On Friday September 27, 2019, the Department of Mass Communication, Bayero University, Kano, celebrated four decades of mass communication in Kano State in grand style.

A public lecture themed “Four Decades of Mass Communication in Kano: Celebrating History, Productivity and Growth” was organized by the Mass Communication Students’ Association (MAKOSA), Bayero University, Kano and presented by Dr Bala Muhammad of the same department.

Partly historic and partly inspirational, the presenter traced the date the flag of the department was hoisted in 1978, the pioneer students, the great minds it has produced, the media organizations, national and international, the department made its presence felt and even some late students and teachers of the department, who left their footprints on the pages of the history of the department, were posthumously honoured.

The department is exactly a 40-year-old. Forty years is a long time. Those who witnessed the birth of the department are conversant with what it means by the interplay between mobility and society and how social change has impacted the whole engagement – new trends have evolved, working equipment decreased and the world has been transformed into a global village.

Similarly, social forces do play major roles in determining social movement and how members of a society mould their identity, values are formed or de-formed – whether physically or mentally.

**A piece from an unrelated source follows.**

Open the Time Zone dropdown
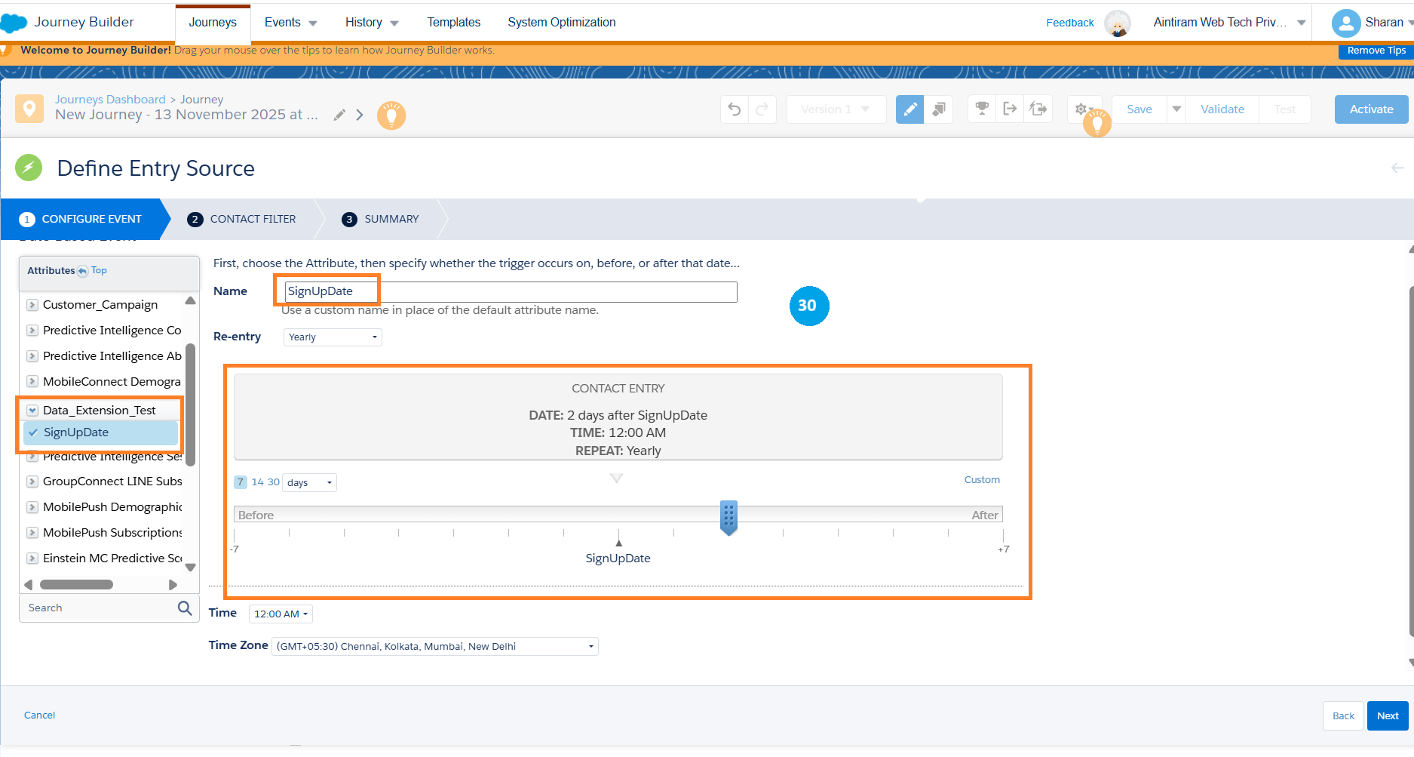1414x757 pixels. click(434, 647)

All these years, the department must have undergone profound changes.

To appreciate the changes, for example, we have to view journalism now and then; and how new technologies in the production of newspaper, for instance, are redefining the whole exercise that today even newspaper page layout is done using computers. Years back, newspaper production was incredibly expensive and time-consuming.

Journalism in digital age and the concept of structural changes/adjustment are reshaping the media. Unlike in those days when news production was only carried out by professionals, today everyone seems to be a journalist out of instinct to uncover, tell, and share stories.

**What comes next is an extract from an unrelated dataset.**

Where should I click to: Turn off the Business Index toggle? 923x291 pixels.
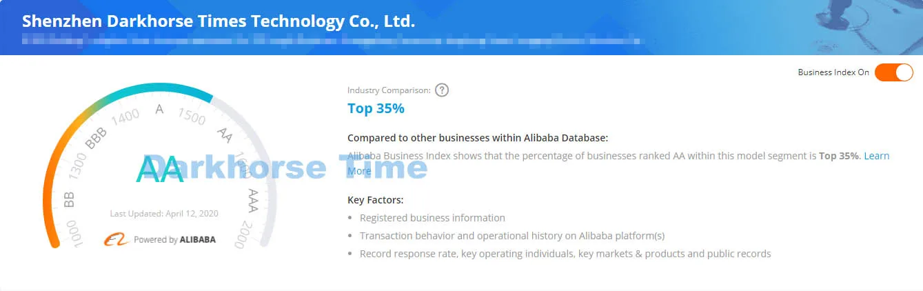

Martin Belam argued that the emergence of new technologies like live blog (that tells of minute-to-minute happenings); linked data (a collection of hyperlinked data and facts); and living stories (a system that gives organizations opportunity to build a hub page for disseminating pieces of information), among others, is not only redefining the media but also exposing the mainstream media to danger.

From Dr Bala Muhammed’s lecture, it is apparent that the department has succeeded in producing numerous communication experts as well as scholars in the field, with many of them practicing their craft at various national and international media organizations or conducting researches in the field of global media.

Despite the feats achieved by the department, as well as similar departments in other universities in the region, in training great minds in journalism or media in its entire, two things characterize the north in relation to the media: ‘misrepresentation’ and ‘under-reportage’.

Although it depends on the power of one’s argument, it seems the north is either misrepresented or underreported, or both. Positive stories from the region are either ignored, brushed aside or are given passing references; and at the same time false statements are peddled to leave negative impression of the region in the minds of readers or audience.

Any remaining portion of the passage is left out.